* **Record extracts**
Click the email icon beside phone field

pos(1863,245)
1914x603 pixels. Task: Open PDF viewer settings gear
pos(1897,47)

---

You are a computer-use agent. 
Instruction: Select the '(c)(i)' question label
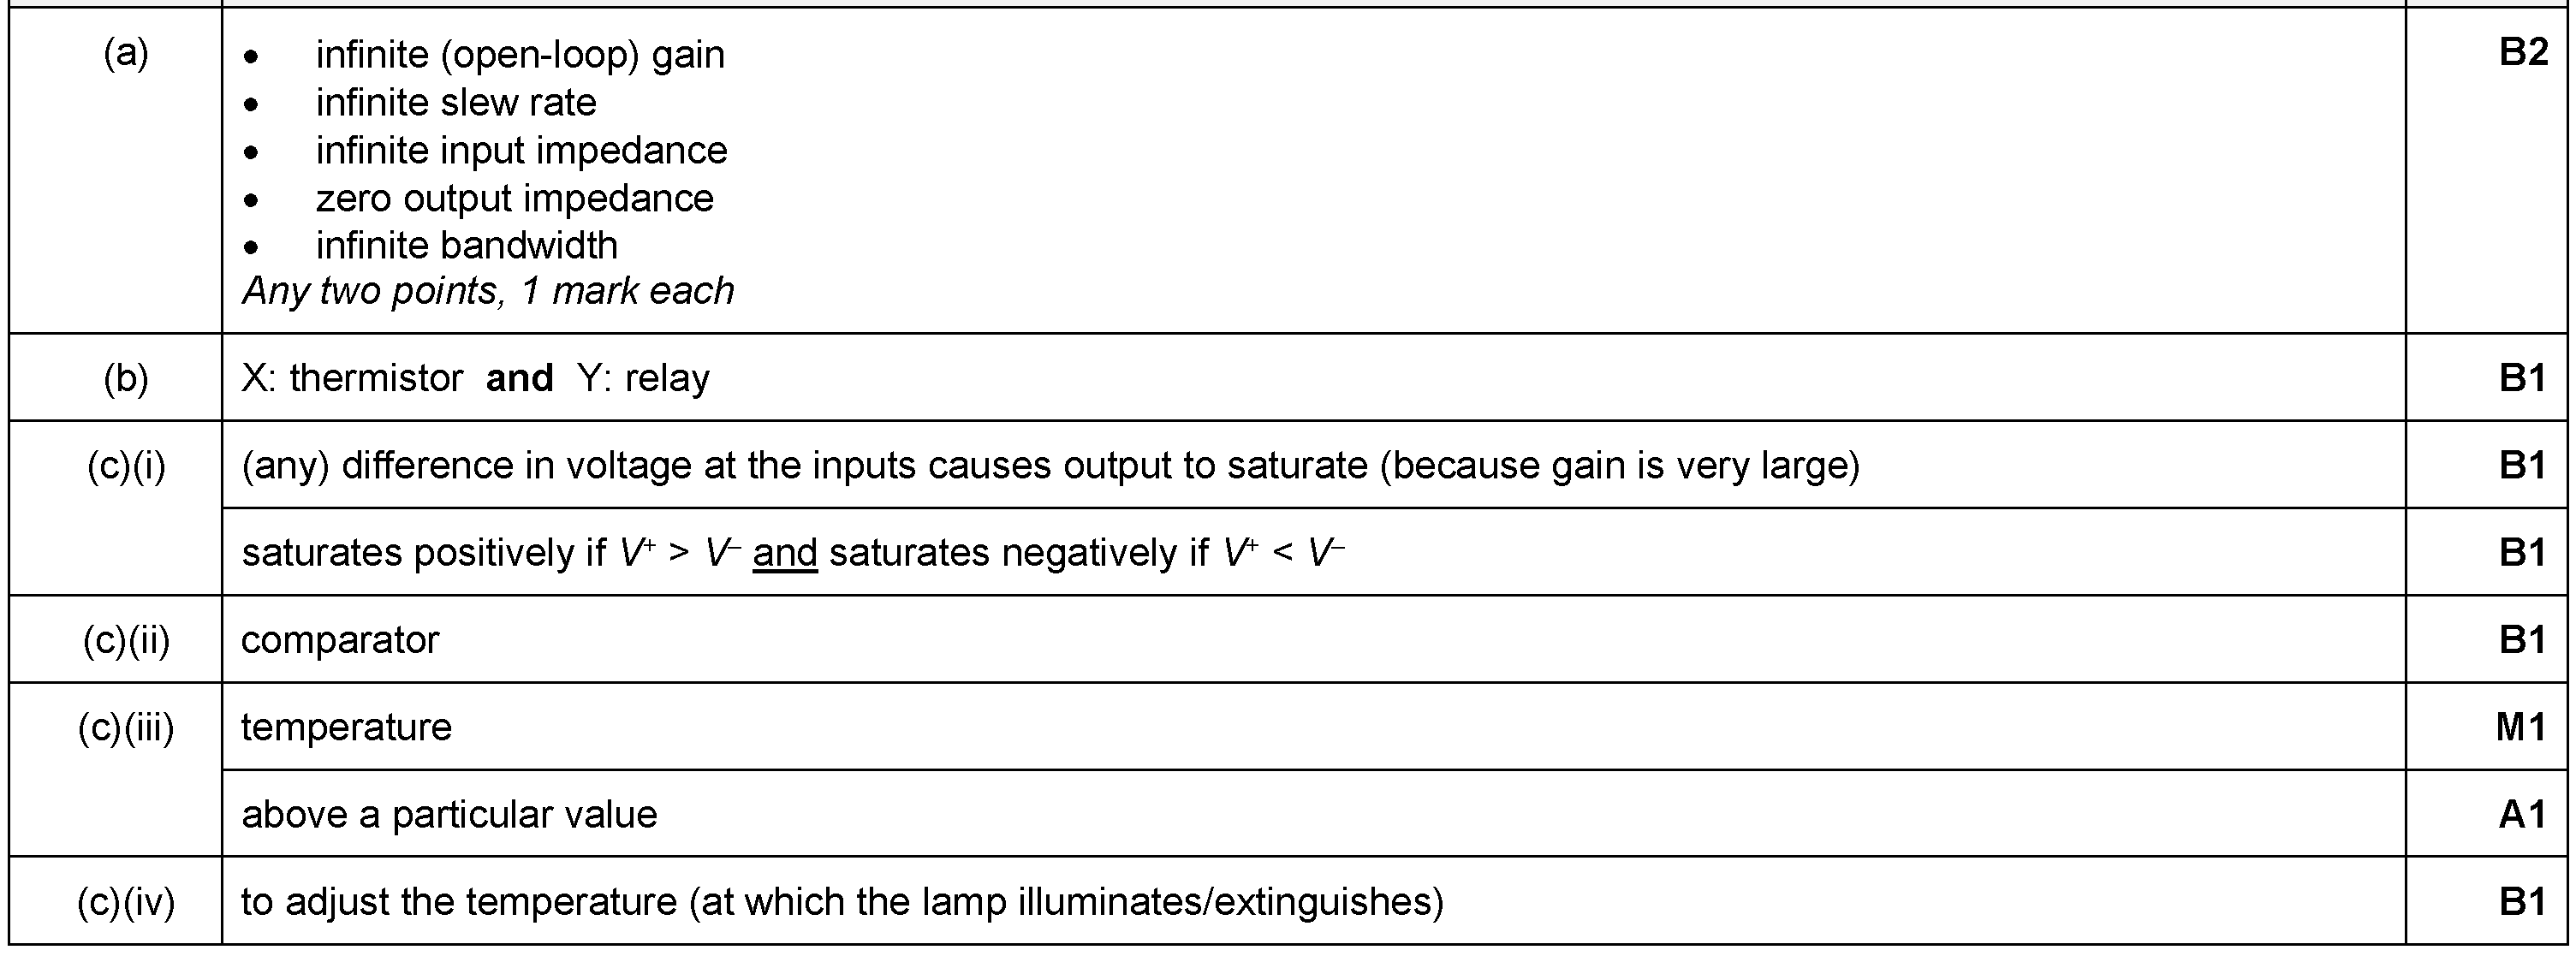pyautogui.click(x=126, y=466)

* **Your objective**
Retype the records above exactly, from the line containing "You are a computer-use agent." down to the line containing "pyautogui.click(x=126, y=466)", with both of those lines included. Leave the pictures out of your answer.

* **Solution below**
You are a computer-use agent. 
Instruction: Select the '(c)(i)' question label
pyautogui.click(x=126, y=466)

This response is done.